Another fan called out, "Stop the show".
Fans urged the rapper to stop performing and chanted "stop the show" as concertgoers were knocked over and crushed by each other.
ICU nurse and concert attendee Madeline Eskins told Rolling Stone afterwards, "Fans were recording the concert and people doing CPR. Fans were yelling at the stage crew around us, saying stop the concert, people are dying. No one listened."
"It was definitely overcrowded. It was insane, honestly. I knew it was just way too crowded – it just got worse and worse as I got closer to Travis Scott performing it got more crowded, more crowded, more crowded."

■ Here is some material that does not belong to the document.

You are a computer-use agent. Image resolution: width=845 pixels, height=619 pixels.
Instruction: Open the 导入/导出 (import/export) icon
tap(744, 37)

She added that while the event's medical staff were not to blame for the tragedy, they were apparently unprepared and inexperienced.

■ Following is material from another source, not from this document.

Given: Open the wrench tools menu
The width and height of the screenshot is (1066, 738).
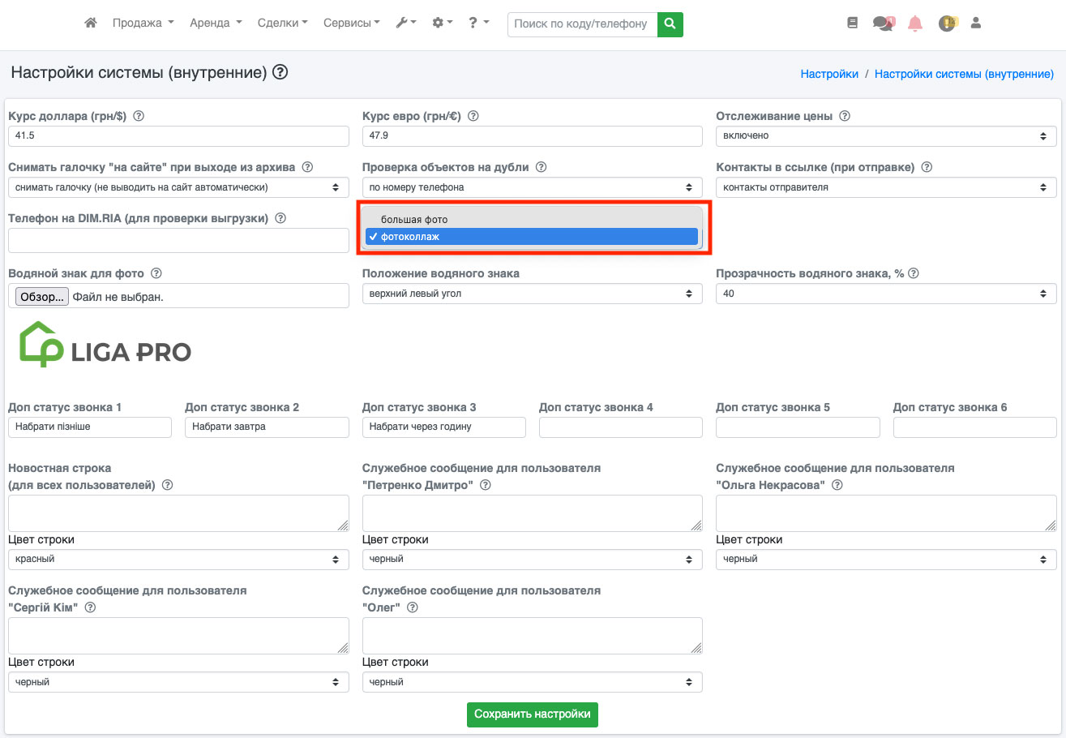Looking at the screenshot, I should 405,24.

"Some of these medical staff had little to no experience with CPR - didn't know how to check a pulse, carotid or femoral," she said.
"Compressions were being done without a pulse check so people who had a pulse were getting CPR, but meanwhile there was not enough people to rotate out doing compressions on individuals that were actually pulseless.
"The medical staff didn't have the tools to do their jobs and despite the crowd around us trying to get someone to stop the concert they just kept going, even though Travis acknowledged that someone in the crowd needed an ambulance."
The rapper was seen sobbing after the show. A source close to him told Page Six that he had "no idea what was going on, he was on stage performing.
"He's beside himself, I've never heard him like that. He was in tears."